Gambar Ilustrasi
Konfrensi pers ITUC-AP yang meminta agar RUU Cipta Kerja segera dicabut
(SPN News) Jakarta, Konfederasi Serikat Buruh Internasional-Asia Pasifik (ITUC-AP) mendesak Presiden Joko Widodo segera mencabut Omnibus Law Rancangan Undang-undang (RUU) Cipta Kerja karena dinilai mengancam kesejahteraan buruh. Sekretaris Jenderal ITUC-AP Shoya Yoshida menilai perumusan Omnibus Law tersebut tidak transparan. Selain itu, pemerintah juga tidak melibatkan para serikat pekerja.
“ITUC-AP mendesak Pemerintah Indonesia untuk segera mencabut RUU Omnibus yang diusulkan dan menyerukan konsultasi terbuka dan konstruktif dengan mitra sosial dalam menyusun RUU yang diusulkan tersebut,” kata Shoya dalam jumpa pers di Hotel Sari Pacific, Jakarta, Rabu (11/3).
Shoya mengatakan pihaknya telah memantau perkembangan Omnibus Law Cipta Kerja sejak Jokowi mengumumkannya pada Oktober 2019. Menurutnya, ada enam masalah dari RUU tersebut yang menjadi sorotan ITUC-AP.
Pertama, RUU Omnibus Law Cipta Kerja dinilai melemahkan upah minimum.
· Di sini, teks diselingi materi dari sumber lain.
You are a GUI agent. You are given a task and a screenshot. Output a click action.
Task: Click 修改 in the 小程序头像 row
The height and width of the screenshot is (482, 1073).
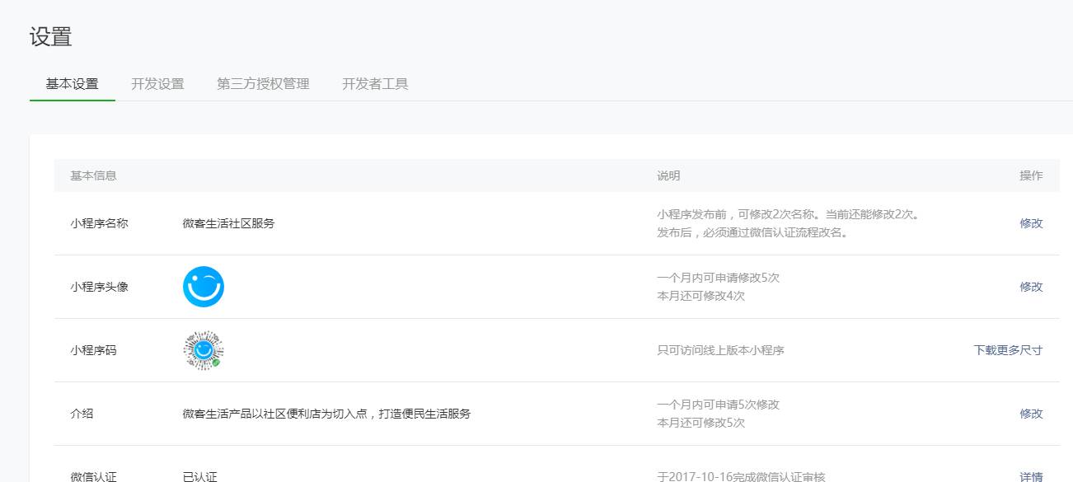click(x=1031, y=287)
Sebab RUU ini menghapus upah minimum tingkat kota/kabupaten dan menyerahkan penentuan kepada gubernur.
Hal tersebut, kata Shoya, melanggar Konvensi Organisasi Buruh Internasional (ILO) Nomor 131 tentang Penetapan Upah Minimum yang mengatur mekanisme penetapan upah minimum melalui mekanisme tripartit.
Kedua, ITUC-AP juga menyoroti penghapusan pesangon. Shoya menyebut aturan ini bakal mempermudah perusahaan memecat pekerja.
“Ini akan mempermudah perekrutan dan pemecatan buruh/pekerja bagi pengusaha, dan pada saat yang sama merampas kesejahteraan yang signifikan dari buruh/pekerja,” tutur Shoya.
Selain itu, ITUC-AP juga mengkritisi penghapusan batasan perekrutan pegawai kontrak dan pegawai alih daya (outsourcing). Omnibus Law Cipta Kerja akan memberi jalan bagi perusahaan untuk mengontrak pekerja seumur hidup tanpa kejelasan status kepegawaian.
Shoya dan koleganya juga mengkritik penghapusan batas maksimum jam kerka per hari. Terkahir, ITUC-AP juga menyoroti bagaimana RUU Omnibus Law Cipta Kerja menghapus keharusan perusahaan berkomunikasi dengan serikat kerja sebelum melakukan pemecatan.
“Mengurangi standar ketenagakerjaan hanya akan mendorong penyebaran pekerjaan berupah rendah, pekerjaan rentan dan menghambat suatu negara dalam mengembangkan pekerjaan dengan keterampilan tinggi yang lebih stabil,” ucapnya.
ITUC-AP menaungi dua serikat buruh di Indonesia, yaitu Konfederasi Serikat Pekerja Indonesia (KSPI) dan Konfederasi Serikat Buruh Seluruh Indonesia (KSBSI).